[Stored items from a collection]
------------

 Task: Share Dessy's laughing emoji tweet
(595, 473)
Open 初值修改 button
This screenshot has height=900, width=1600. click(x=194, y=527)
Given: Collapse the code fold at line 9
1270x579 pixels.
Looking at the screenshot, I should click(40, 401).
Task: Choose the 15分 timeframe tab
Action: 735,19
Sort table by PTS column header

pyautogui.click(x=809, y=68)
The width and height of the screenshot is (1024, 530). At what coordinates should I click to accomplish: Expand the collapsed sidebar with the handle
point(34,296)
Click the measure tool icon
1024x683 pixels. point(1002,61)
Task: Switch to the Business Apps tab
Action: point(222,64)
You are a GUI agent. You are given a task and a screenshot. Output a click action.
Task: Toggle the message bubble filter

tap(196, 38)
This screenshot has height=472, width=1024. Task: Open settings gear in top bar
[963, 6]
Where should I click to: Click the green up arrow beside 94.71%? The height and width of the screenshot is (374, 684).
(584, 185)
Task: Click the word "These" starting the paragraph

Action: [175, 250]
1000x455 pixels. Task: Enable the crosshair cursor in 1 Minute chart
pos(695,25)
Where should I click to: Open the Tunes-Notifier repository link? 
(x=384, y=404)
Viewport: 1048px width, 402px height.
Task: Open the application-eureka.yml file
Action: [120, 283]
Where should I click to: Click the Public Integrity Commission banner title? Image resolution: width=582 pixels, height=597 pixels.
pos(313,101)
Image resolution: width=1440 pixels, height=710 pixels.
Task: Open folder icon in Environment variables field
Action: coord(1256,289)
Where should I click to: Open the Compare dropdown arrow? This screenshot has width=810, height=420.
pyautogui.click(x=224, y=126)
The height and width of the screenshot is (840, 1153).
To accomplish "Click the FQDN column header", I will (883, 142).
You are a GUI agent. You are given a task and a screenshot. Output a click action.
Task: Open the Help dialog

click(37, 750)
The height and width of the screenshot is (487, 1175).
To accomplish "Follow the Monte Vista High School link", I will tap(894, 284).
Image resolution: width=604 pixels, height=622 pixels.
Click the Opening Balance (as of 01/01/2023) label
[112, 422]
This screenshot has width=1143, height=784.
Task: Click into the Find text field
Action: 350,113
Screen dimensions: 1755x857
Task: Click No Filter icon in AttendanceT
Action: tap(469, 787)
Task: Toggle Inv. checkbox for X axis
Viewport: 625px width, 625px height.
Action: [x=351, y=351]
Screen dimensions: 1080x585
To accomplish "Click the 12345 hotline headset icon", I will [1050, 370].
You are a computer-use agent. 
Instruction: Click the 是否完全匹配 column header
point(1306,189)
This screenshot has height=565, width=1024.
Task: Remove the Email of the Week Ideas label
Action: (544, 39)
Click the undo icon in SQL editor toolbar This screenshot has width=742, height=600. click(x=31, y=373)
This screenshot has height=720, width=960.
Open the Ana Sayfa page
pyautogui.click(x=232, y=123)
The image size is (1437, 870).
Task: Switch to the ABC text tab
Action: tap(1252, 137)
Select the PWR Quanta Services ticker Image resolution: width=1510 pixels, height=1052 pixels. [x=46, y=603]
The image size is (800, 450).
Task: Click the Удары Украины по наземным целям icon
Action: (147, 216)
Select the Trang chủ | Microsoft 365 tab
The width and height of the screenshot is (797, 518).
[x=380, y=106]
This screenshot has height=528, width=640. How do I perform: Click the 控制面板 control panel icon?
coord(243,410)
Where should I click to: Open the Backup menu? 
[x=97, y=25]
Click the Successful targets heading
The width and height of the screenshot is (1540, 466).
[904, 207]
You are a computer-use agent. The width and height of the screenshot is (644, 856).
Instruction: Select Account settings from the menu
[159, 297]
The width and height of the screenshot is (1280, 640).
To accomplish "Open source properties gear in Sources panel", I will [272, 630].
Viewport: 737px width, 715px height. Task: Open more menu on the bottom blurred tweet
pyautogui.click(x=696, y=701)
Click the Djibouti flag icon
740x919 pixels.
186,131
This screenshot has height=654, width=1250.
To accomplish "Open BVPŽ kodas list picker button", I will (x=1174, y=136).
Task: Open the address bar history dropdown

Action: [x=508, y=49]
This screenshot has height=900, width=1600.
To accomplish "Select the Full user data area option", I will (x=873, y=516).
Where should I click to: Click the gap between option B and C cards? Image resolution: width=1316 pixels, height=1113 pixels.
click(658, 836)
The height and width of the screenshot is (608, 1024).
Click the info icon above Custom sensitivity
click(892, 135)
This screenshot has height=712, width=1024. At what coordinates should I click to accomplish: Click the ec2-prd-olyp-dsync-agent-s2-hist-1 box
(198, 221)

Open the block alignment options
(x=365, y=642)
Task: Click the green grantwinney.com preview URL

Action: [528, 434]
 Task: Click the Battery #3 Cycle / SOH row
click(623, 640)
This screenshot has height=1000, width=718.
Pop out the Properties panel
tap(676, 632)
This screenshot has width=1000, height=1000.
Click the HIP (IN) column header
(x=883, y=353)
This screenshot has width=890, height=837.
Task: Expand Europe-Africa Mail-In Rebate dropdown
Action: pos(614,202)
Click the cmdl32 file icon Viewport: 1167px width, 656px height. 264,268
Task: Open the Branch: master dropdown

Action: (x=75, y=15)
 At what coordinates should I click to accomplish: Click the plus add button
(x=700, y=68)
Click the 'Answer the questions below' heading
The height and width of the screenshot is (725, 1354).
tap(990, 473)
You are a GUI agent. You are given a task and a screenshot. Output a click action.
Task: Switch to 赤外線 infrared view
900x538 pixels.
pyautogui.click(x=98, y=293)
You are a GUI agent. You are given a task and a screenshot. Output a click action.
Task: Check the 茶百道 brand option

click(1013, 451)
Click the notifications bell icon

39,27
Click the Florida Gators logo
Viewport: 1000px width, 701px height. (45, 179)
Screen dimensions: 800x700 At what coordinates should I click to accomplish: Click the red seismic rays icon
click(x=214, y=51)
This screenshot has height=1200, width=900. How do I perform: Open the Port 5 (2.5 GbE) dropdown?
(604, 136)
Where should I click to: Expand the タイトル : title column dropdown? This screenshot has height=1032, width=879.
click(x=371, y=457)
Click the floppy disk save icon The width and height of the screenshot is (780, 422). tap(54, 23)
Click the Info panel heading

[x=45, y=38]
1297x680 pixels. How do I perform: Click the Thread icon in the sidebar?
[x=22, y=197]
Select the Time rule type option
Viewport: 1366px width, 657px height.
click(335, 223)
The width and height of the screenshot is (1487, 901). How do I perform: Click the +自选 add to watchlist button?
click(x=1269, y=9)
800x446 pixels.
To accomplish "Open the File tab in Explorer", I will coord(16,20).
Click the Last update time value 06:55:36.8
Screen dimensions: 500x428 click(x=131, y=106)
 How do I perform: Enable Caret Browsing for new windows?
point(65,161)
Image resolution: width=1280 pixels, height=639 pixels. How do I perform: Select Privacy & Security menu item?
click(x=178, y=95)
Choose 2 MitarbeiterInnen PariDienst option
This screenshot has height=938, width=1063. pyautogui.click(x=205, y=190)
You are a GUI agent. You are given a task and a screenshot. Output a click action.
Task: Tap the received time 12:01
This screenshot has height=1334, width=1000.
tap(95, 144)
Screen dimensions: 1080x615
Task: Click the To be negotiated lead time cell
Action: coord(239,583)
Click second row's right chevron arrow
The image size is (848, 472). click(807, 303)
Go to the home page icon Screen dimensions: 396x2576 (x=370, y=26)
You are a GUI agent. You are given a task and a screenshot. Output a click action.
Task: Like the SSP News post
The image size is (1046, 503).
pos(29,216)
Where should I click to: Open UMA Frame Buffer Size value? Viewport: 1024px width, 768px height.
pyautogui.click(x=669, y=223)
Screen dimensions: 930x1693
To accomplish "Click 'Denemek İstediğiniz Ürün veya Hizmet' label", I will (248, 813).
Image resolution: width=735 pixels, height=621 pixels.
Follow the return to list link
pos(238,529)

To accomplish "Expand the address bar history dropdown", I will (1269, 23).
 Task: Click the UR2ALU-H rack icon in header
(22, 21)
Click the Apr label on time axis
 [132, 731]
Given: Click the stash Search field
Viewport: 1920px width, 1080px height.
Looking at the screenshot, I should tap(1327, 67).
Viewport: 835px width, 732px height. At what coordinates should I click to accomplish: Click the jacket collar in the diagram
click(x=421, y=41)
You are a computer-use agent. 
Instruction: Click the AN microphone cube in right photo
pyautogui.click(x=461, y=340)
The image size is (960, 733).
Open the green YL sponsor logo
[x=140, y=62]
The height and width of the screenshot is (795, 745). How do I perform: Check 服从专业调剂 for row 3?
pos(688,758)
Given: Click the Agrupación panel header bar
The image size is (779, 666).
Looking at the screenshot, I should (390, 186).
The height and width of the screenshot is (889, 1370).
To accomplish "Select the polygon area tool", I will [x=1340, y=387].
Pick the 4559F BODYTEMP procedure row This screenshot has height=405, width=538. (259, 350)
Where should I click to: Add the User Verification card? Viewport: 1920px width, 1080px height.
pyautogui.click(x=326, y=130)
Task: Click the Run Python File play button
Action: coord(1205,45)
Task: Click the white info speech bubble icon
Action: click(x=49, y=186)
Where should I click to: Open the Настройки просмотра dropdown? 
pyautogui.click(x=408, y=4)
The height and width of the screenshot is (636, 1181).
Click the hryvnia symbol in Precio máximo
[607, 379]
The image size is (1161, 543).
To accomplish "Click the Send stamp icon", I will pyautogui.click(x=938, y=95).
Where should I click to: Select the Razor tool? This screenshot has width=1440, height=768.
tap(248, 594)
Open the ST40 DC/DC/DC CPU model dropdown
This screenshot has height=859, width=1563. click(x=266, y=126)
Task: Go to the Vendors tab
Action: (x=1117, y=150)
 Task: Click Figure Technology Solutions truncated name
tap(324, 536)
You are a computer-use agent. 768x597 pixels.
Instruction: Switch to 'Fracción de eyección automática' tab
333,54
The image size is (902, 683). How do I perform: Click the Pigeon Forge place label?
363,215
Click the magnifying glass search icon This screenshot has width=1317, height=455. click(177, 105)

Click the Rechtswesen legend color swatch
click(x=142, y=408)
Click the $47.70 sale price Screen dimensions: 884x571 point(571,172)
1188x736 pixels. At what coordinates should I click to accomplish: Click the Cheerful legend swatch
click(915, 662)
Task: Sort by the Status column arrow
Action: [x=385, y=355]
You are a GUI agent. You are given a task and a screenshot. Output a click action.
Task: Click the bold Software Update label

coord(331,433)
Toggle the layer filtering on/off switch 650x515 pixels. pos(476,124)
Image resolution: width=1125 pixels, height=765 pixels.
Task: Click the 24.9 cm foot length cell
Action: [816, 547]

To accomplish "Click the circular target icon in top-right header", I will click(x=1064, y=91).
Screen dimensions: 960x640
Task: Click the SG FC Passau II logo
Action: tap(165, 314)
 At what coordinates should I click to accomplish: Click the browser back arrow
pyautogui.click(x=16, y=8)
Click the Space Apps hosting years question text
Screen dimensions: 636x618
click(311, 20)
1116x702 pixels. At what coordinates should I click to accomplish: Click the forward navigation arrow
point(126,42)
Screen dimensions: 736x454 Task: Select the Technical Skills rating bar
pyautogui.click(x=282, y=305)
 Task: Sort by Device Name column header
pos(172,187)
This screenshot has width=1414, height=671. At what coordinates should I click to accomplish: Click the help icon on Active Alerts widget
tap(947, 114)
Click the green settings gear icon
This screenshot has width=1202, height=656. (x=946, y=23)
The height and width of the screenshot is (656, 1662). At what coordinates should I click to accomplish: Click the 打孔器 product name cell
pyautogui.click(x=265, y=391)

------------

- [Exercise objective]:
Sift the data above for lines with "computer", then copy each one.

- [Response below]:
You are a computer-use agent. 
You are a computer-use agent. The width and height of the screenshot is (644, 856).
You are a computer-use agent. 
You are a computer-use agent. 768x597 pixels.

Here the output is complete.